WRITTEN REQUEST 1: Summarize the address below in two sentences.

SOURCE PASSAGE:
____________________
The Bishop: Rt. Rev. Dr J.S Luphuwana
General Secretary: Bro. M.S. Zondi
Treasurer General: Bro. E.V Mdlalose
Ladies and Gentlemen
Congregants, Family and Friends
It is a great honour for me to address the Women Mite Missionary Society (WMMS) Conference of the Ethiopian Church of South Africa.
It is fitting that we converge today in a church environment to talk about the influence of women in society because almost 80% of South African population adheres to the Christian faith.
Although we are a secular state, the freedom of religion is guaranteed by the Constitution.
The role of this Church and many others in the life of our nation is commendable.
Not only do you provide spiritual nourishment to the soul, but you are actively involved in matters of social justice and projects aimed at lessening the burden of the poor while empowering all people to reach their potential.
Today is a special day in the calendar of our country as we mark sixty three years of the 1956 historic Women’s March.
South Africa commemorates Women’s Month in August, as a tribute to the thousands of women who marched to the Union Buildings on 9 August 1956 in protest against the extension of the pass laws to women.
____________________
INFORMATION SUPPLIED:
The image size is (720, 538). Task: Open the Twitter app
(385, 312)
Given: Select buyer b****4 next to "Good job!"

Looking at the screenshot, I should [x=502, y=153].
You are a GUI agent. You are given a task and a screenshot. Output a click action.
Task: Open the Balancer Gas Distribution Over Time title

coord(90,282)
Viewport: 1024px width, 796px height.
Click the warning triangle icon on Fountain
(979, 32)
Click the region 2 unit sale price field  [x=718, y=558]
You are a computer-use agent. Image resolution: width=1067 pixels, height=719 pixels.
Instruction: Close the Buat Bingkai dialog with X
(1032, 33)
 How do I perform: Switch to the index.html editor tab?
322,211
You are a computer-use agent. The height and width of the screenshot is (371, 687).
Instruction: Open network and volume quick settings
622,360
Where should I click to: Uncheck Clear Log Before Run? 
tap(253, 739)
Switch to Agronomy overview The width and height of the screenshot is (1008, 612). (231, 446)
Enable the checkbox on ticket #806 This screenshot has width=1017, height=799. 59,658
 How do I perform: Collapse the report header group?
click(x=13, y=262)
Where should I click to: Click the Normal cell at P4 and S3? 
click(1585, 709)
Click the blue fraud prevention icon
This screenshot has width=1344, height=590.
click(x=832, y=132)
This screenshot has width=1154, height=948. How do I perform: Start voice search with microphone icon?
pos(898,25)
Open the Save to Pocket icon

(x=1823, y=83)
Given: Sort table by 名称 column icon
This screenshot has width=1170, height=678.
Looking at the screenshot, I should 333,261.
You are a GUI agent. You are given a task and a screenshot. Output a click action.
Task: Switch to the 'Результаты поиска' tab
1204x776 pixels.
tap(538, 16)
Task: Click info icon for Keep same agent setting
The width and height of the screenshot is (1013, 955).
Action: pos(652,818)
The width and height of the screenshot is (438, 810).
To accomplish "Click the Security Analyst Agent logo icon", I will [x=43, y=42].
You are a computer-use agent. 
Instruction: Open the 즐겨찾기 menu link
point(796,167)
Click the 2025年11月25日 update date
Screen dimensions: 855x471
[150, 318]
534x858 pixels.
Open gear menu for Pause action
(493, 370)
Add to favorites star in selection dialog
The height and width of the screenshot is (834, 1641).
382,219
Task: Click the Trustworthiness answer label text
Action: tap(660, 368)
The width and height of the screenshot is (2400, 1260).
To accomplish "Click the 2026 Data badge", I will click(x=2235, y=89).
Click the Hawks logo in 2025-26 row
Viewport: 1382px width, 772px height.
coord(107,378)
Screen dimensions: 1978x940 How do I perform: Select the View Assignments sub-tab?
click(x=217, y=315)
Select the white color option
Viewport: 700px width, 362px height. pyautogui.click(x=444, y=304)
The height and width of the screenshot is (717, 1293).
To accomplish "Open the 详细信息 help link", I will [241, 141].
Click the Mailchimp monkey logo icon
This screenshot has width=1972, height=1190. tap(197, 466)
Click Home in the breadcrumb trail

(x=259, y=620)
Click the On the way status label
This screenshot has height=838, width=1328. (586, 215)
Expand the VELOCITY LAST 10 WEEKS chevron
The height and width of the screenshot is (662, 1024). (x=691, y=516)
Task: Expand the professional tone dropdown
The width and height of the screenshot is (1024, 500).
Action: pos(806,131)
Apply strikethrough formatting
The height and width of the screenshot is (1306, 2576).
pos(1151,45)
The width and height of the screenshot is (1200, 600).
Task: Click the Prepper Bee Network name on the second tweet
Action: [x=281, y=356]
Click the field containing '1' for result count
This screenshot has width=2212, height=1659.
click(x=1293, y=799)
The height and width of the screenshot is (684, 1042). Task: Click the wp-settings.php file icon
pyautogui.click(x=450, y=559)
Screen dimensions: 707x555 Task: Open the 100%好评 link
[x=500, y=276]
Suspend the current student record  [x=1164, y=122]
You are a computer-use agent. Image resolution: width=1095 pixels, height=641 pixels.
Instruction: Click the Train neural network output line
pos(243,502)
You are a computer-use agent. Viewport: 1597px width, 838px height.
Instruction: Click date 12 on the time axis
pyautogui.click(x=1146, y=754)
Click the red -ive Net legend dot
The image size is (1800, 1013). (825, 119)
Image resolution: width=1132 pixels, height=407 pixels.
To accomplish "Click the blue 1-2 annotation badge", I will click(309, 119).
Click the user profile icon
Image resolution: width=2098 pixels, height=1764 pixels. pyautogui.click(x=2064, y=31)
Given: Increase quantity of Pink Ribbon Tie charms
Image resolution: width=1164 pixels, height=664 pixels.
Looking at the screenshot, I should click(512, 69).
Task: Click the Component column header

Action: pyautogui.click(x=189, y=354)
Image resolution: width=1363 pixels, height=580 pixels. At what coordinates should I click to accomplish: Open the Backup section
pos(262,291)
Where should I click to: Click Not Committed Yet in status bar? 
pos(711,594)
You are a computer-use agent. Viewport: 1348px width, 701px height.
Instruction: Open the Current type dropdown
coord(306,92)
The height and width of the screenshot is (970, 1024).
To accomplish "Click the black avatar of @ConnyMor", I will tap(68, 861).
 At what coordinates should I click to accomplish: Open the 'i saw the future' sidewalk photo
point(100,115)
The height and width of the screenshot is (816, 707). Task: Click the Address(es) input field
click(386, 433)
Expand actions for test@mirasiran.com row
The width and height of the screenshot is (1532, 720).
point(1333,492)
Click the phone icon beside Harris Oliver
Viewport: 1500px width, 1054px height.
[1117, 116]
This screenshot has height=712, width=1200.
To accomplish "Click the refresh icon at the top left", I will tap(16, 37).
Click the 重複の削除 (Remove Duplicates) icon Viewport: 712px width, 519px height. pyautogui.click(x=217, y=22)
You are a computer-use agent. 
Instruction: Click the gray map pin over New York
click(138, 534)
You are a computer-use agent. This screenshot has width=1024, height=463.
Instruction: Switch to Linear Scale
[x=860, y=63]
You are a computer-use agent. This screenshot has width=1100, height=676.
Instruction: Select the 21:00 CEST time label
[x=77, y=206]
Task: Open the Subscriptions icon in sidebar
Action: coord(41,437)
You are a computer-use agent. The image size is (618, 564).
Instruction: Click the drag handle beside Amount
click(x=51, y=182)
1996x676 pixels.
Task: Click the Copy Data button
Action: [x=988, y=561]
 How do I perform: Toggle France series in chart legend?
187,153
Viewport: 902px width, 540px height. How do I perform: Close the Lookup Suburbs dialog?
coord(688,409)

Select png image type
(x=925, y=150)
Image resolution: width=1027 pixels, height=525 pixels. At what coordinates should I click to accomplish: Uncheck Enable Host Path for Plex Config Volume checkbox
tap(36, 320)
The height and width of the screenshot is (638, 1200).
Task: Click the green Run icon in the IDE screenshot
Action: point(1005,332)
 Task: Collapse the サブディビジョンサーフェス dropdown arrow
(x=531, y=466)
____________________
WRITTEN REQUEST 2: Locate each line of the records above that contains the string "settings", and copy those lines out.

TASK RESPONSE 1: The speaker addresses the Women Mite Missionary Society Conference of the Ethiopian Church of South Africa, calling a church a fitting place to discuss women's influence because almost 80% of South Africans are Christian, and praising churches for both spiritual nourishment and work on social justice and poverty. The day marks sixty-three years since the 1956 Women's March, when thousands of women marched to the Union Buildings on 9 August to protest the extension of the pass laws to women.

TASK RESPONSE 2:
Instruction: Open network and volume quick settings
The height and width of the screenshot is (684, 1042). Task: Click the wp-settings.php file icon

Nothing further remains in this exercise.